Ischemic Optic Neuropathy


Any time your eyes are open, your optic nerves are at work. Their job is to transmit signals to your brain from your eyes, and then the brain translates these signals into images. In most cases, the optic nerves work flawlessly. When injury or disease affects the optic nerve, ischemic optic neuropathy (ION) settles in. The end result is temporary or potential loss of vision in one or both eyes.


ION encompasses many conditions caused by insufficient blood flow to the optic nerve, including:

  • Anterior ischemic optic neuropathy (AION) and posterior ischemic optic neuropathy (PION) — ION caused by a loss of blood flow to the front (AION) or rear (PION) of the optic nerve.
  • Arteritic AION and PION (A-AION & A-PION) — ION that is typically caused by giant cell arteritis, a condition that causes blood vessels in the scalp and head to swell
  • Non-arteritic AION & PION (NA-AION & NA-PION) — Cases of ION that are caused by conditions other than giant cell arteritis
  • Surgical posterior ischemic optic neuropathy — ION that is brought on as the result of surgical complications


  • Partial or complete loss of vision in one or both eyes that takes minutes, hours or days to develop
  • Frequent headaches and muscle aches
  • Pain when combing your hair
  • Pain when eating


  • Making healthy lifestyle choices that help prevent or manage heart disease, diabetes and high blood pressure
  • Not smoking cigarettes

Risk Factors

  • Age (people 50 or older are at highest risk, though ION can affect anyone)
  • Diabetes
  • Elevated blood pressure
  • Glaucoma
  • Plaque build-up in the arteries
  • Smoking cigarettes
  • Swollen arteries in the head (temporal arteritis)

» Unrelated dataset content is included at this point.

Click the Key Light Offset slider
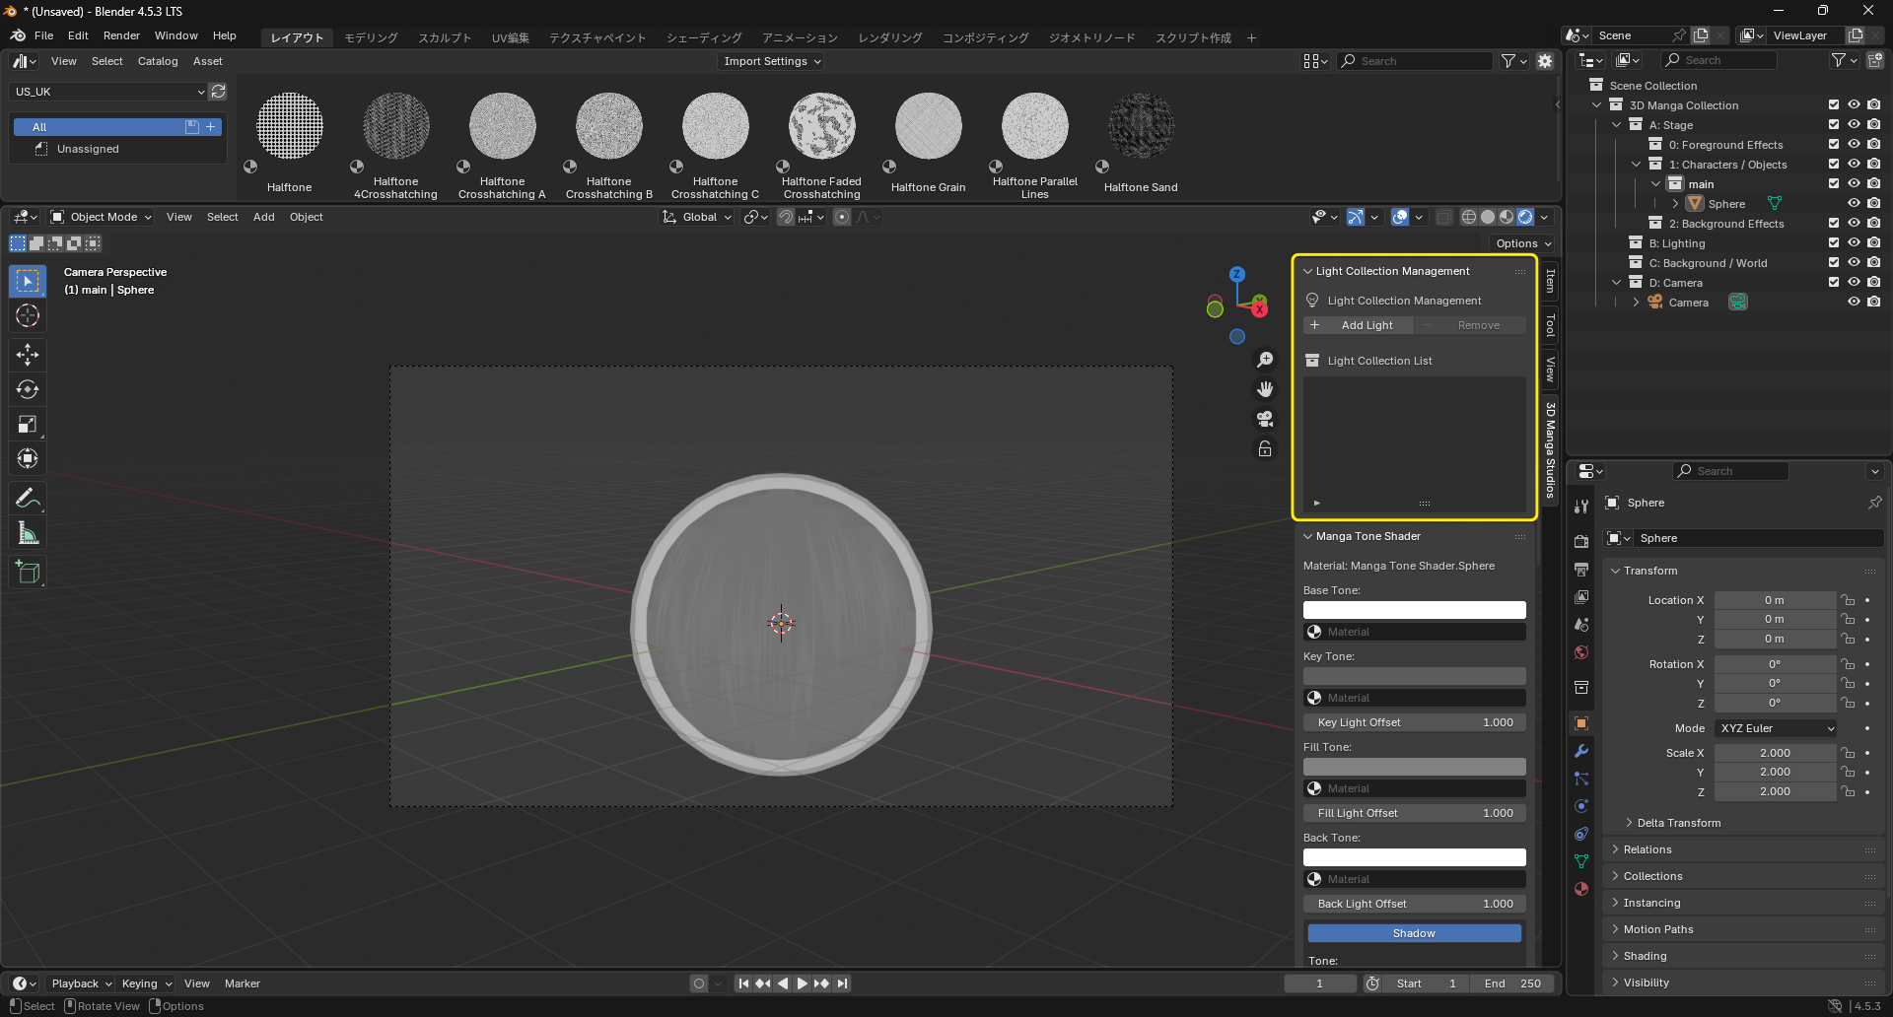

  • Medical history, symptom review and physical examination. Diagnosis begins with discussion of symptoms and medical history, along with an examination by an ophthalmologist.
  • Blood tests. Different types of ION result in abnormal levels of certain proteins (such as C-reactive protein) and inflammation in the body. Special blood tests measure these amounts to help determine the exact type of ION present.
  • Biopsy. A small part of a blood vessel in the head is removed to determine if giant cell arteritis is present.
  • Additional Tests. If other symptoms are present and indicate underlying health conditions, testing may be performed to determine what those conditions may be.


Medication. If ION affects a single eye, a systemic corticosteroid may prevent it from impacting the other eye. This is used when the condition is caused by temporal arteritis.

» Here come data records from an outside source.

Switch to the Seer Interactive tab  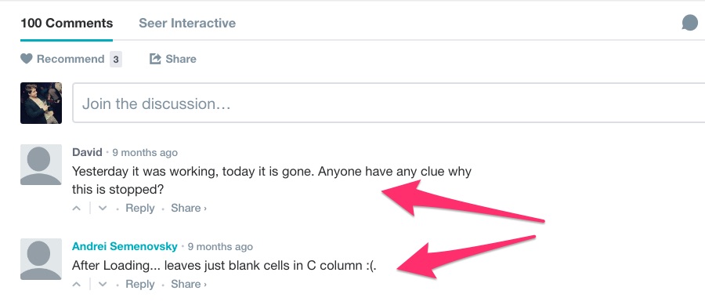187,23
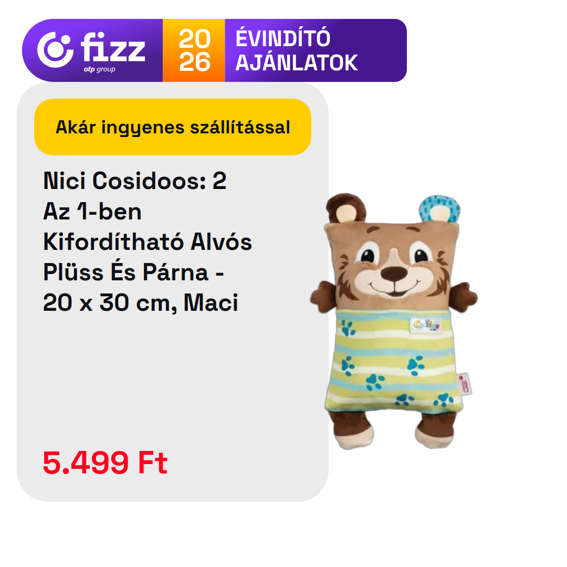Click the plush bear's left foot
Viewport: 567px width, 567px height.
click(x=353, y=431)
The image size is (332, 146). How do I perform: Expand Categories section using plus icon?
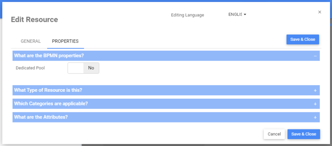coord(315,104)
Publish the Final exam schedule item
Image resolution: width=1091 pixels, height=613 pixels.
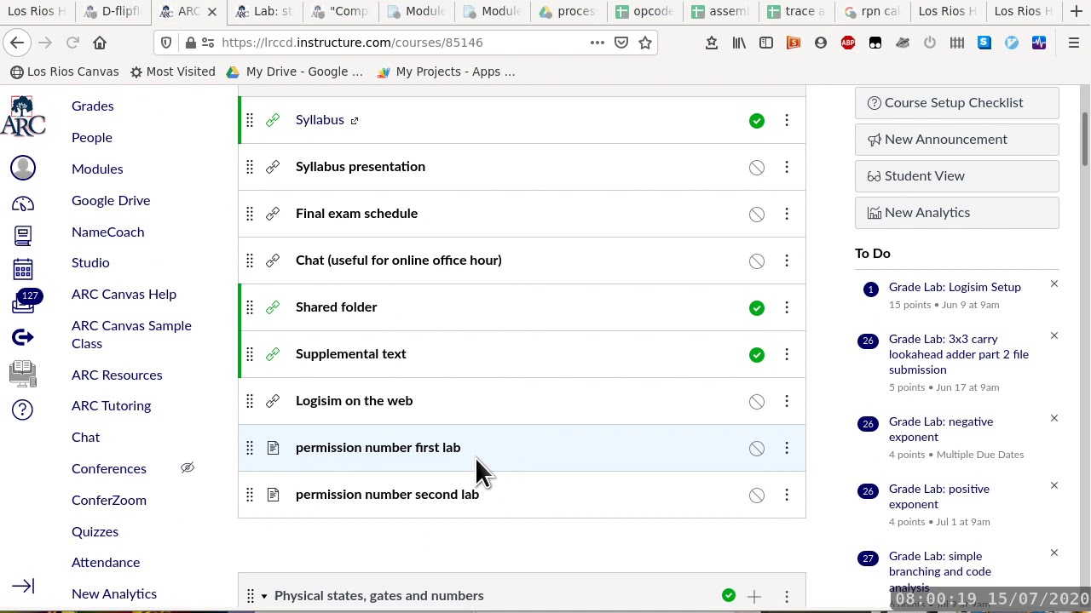coord(757,214)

Health Management. Underlying health conditions that increase your risk for ION, such as diabetes and high blood pressure, should be managed. This may require medication or lifestyle changes.

Vision Assistance. Unfortunately, vision lost from ION cannot be restored. However, special tools and techniques enable you to make the most of your diminished vision.

Follow-up Care

  • Regular medical checkups help monitor the progress of ION. Should symptoms worsen, a change in medication or lifestyle or additional assistive devices may help maintain as much vision as possible.